EXCERPTED RECORDS ->
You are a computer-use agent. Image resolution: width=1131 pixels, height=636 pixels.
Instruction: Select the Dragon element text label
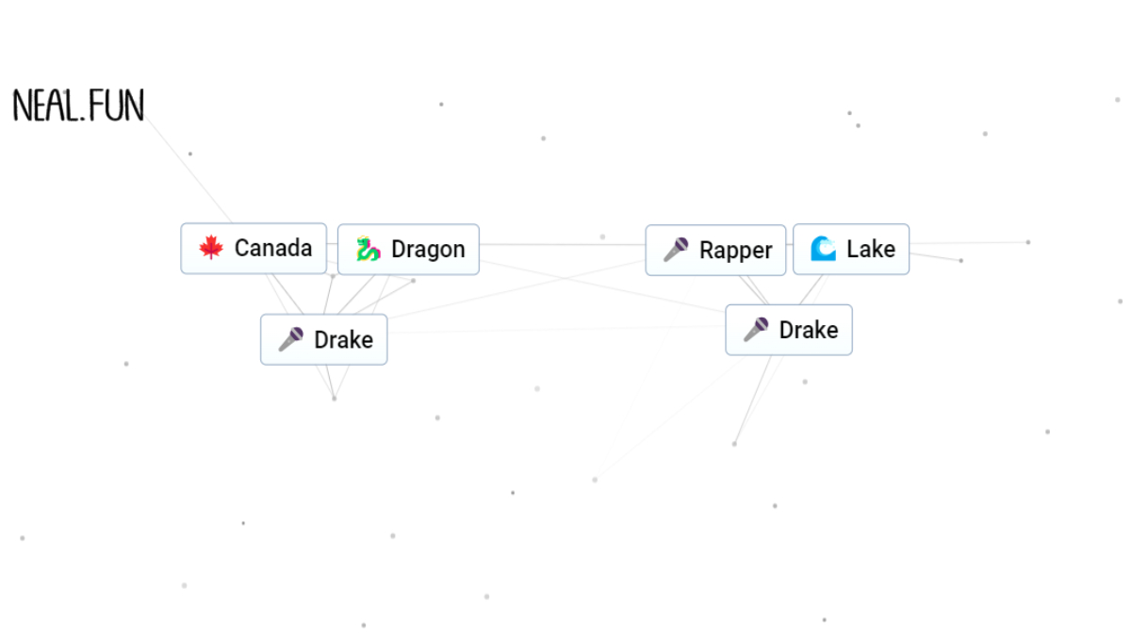(428, 250)
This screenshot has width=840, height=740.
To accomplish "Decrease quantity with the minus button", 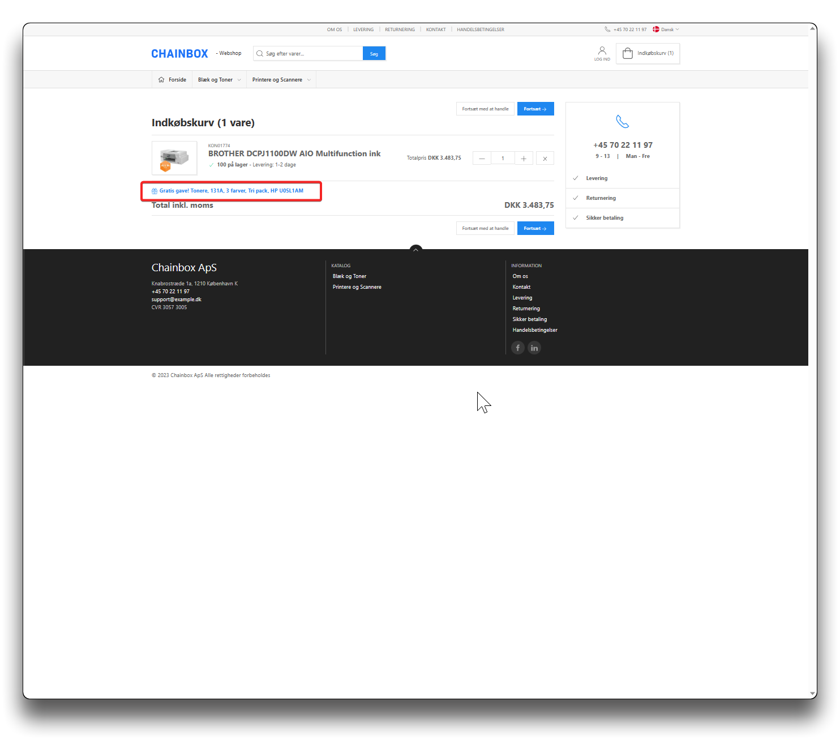I will pyautogui.click(x=482, y=159).
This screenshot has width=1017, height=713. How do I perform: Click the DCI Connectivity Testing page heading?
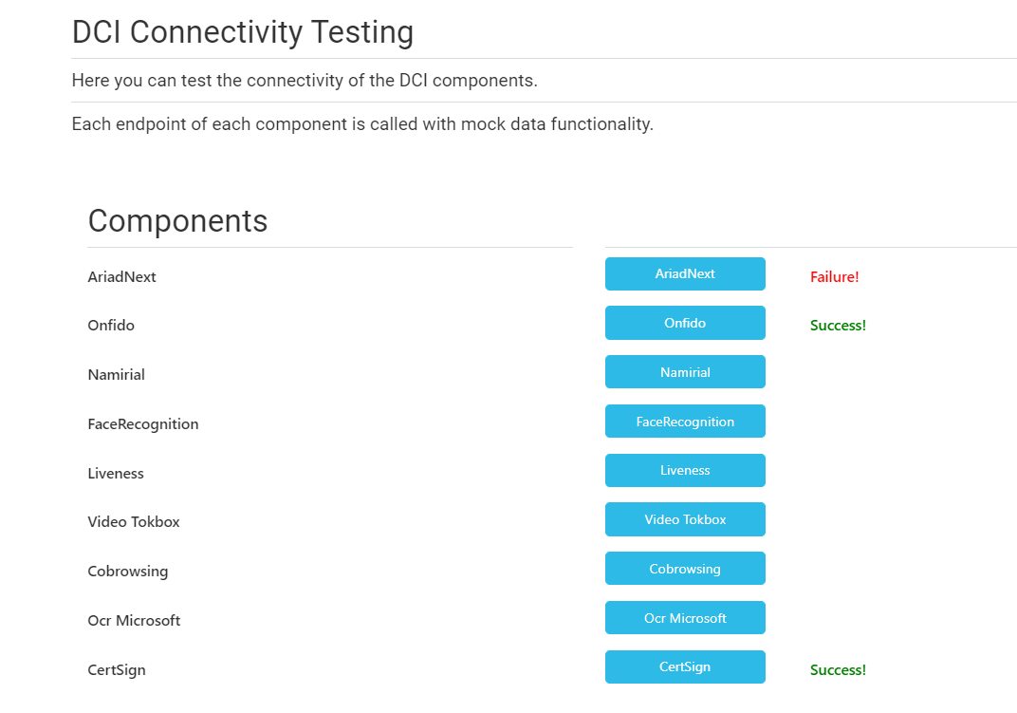pyautogui.click(x=243, y=32)
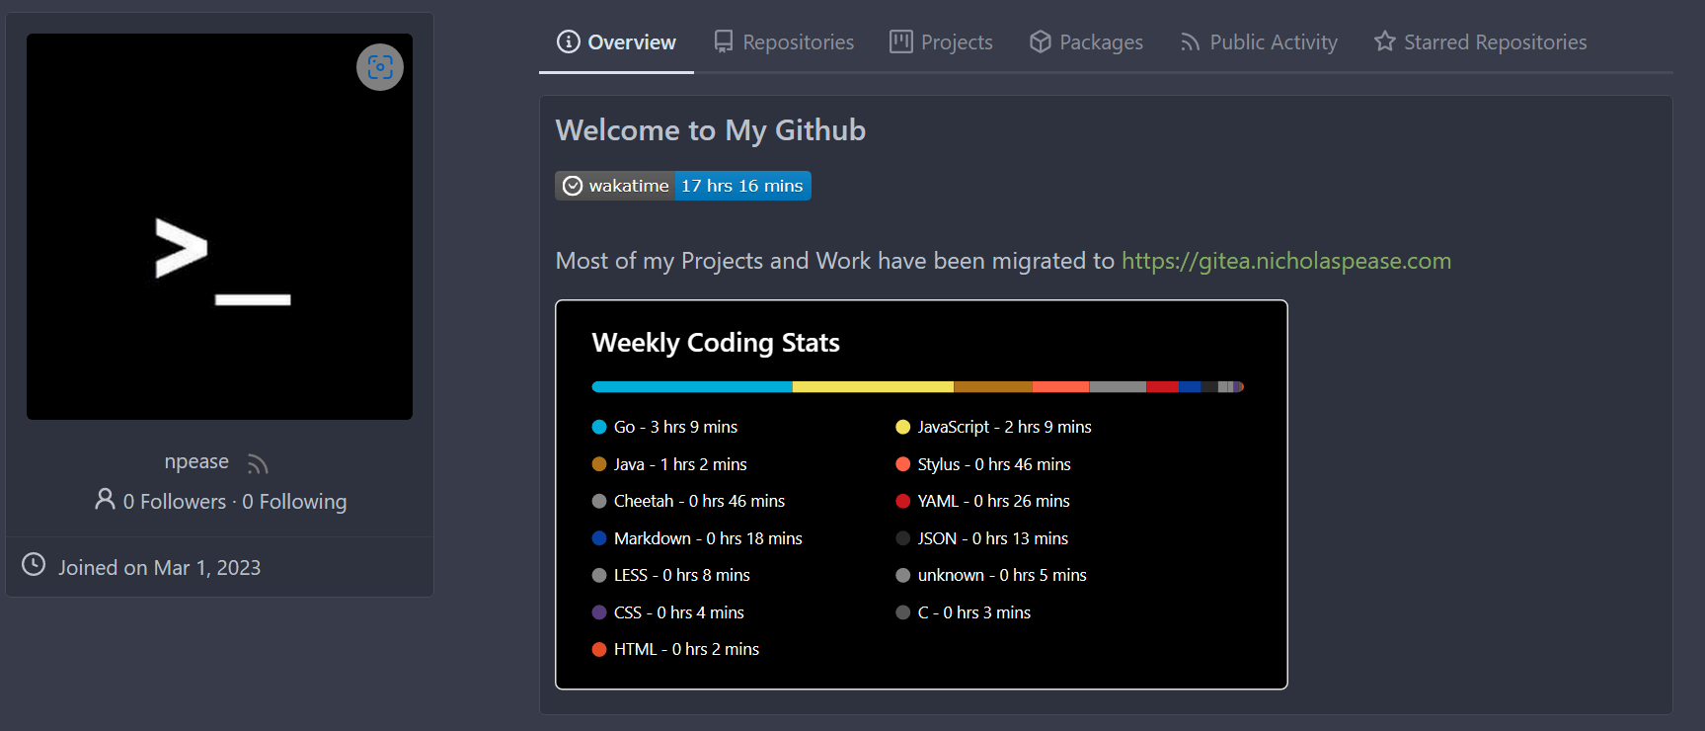
Task: Click the yellow JavaScript legend dot
Action: (x=902, y=427)
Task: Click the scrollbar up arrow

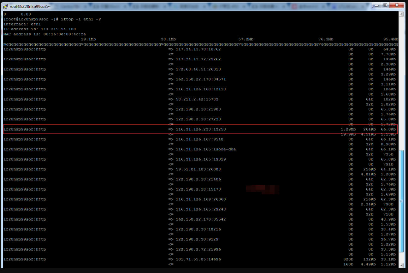Action: [x=401, y=14]
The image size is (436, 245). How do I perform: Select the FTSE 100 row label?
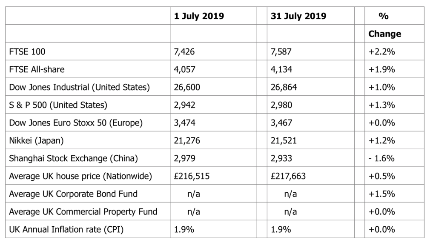(27, 51)
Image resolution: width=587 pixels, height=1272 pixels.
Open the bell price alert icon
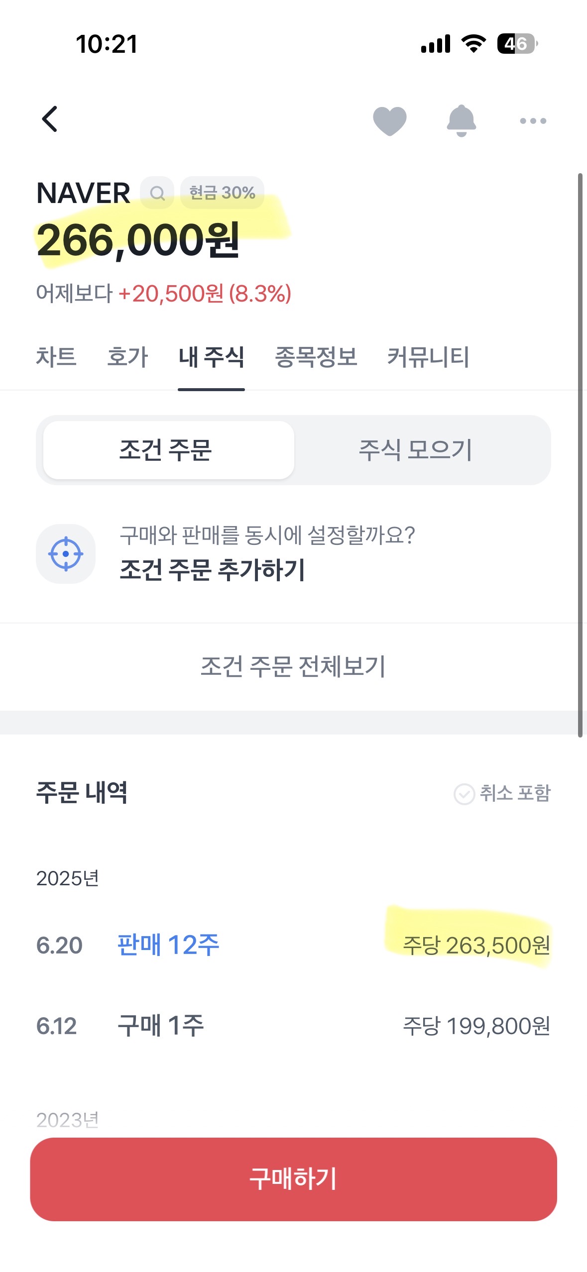tap(462, 120)
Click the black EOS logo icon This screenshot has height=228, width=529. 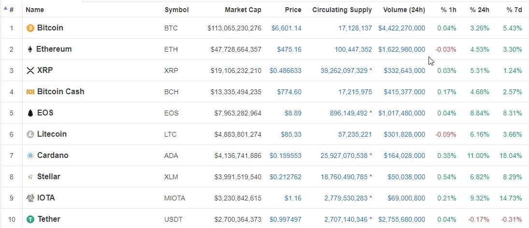tap(30, 113)
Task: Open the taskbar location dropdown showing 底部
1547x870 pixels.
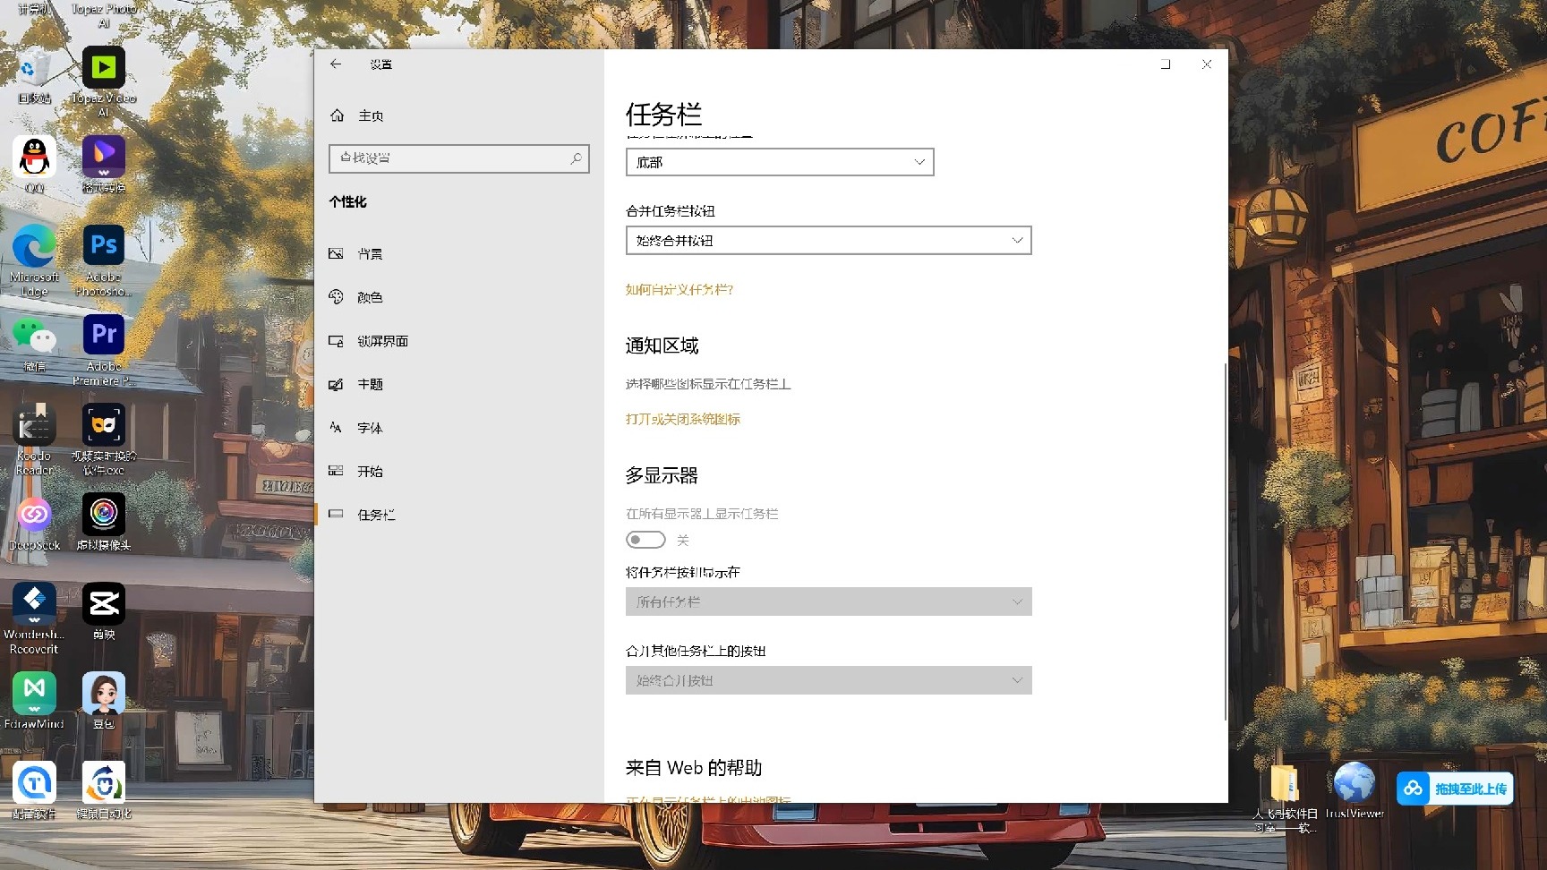Action: coord(779,162)
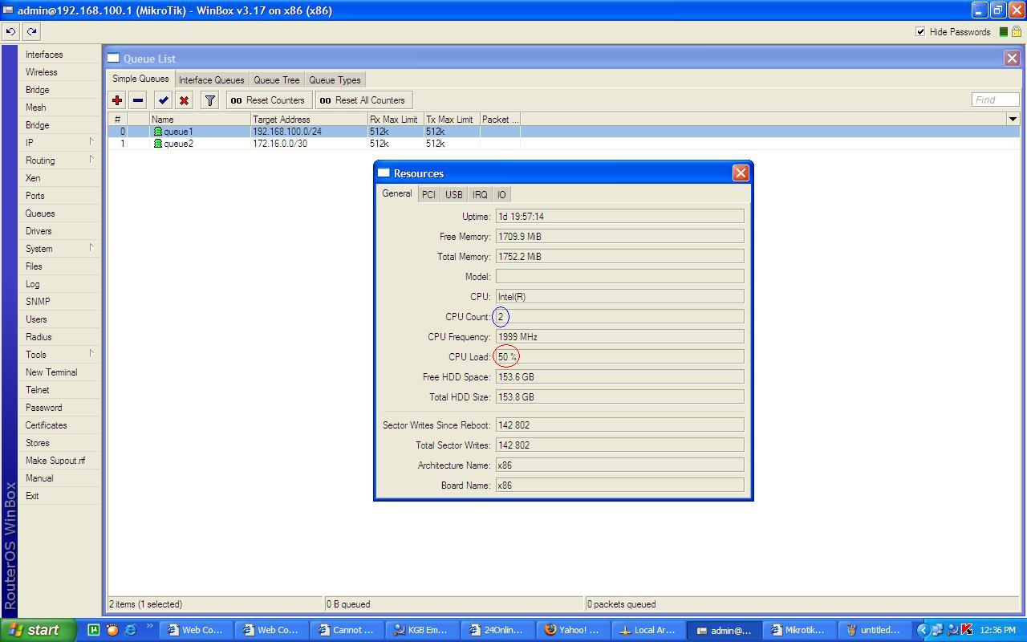Open the column selection dropdown arrow
1027x642 pixels.
point(1013,119)
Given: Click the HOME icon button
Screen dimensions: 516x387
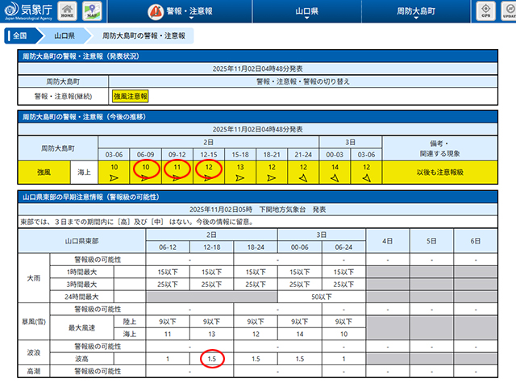Looking at the screenshot, I should (x=68, y=12).

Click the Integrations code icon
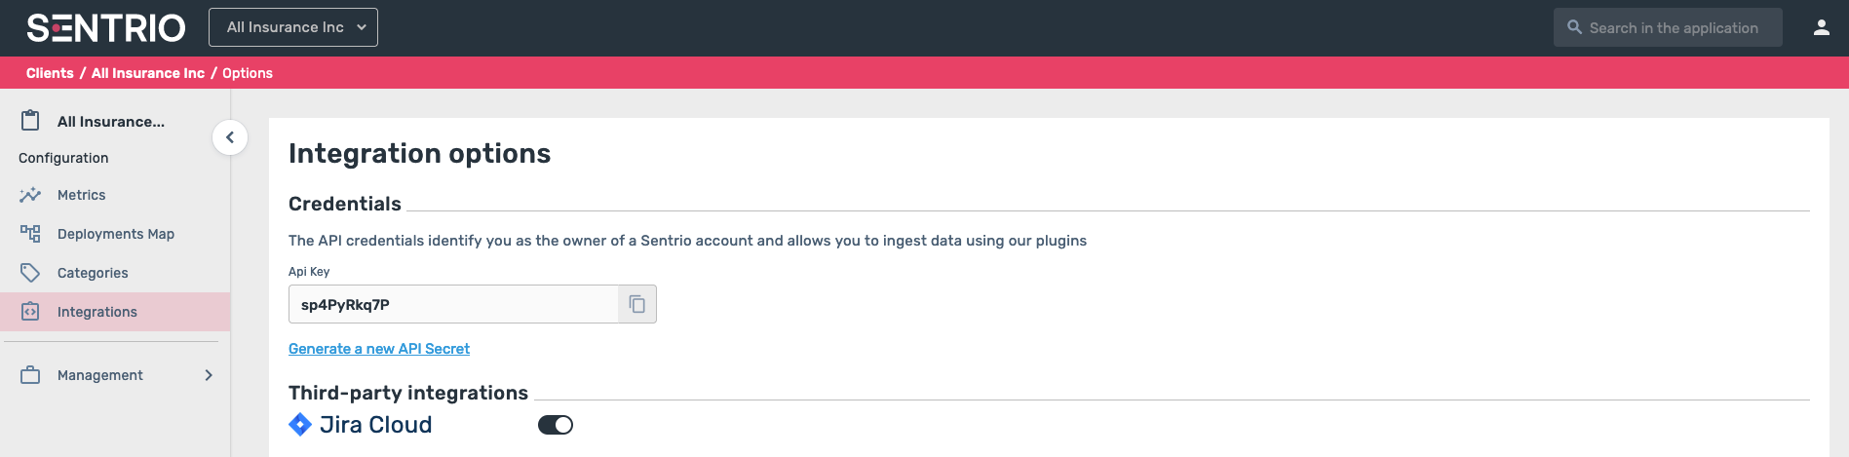point(30,312)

TASK STATEMENT ->
Retype the part of the records that opens with the line containing "Given: Click the HOME icon button" and runs through the end of the records, leaving the pictures out of your answer.

ANSWER BELOW ->
Given: Click the HOME icon button
Screen dimensions: 516x387
Looking at the screenshot, I should (x=68, y=12).

Click the Integrations code icon
point(30,312)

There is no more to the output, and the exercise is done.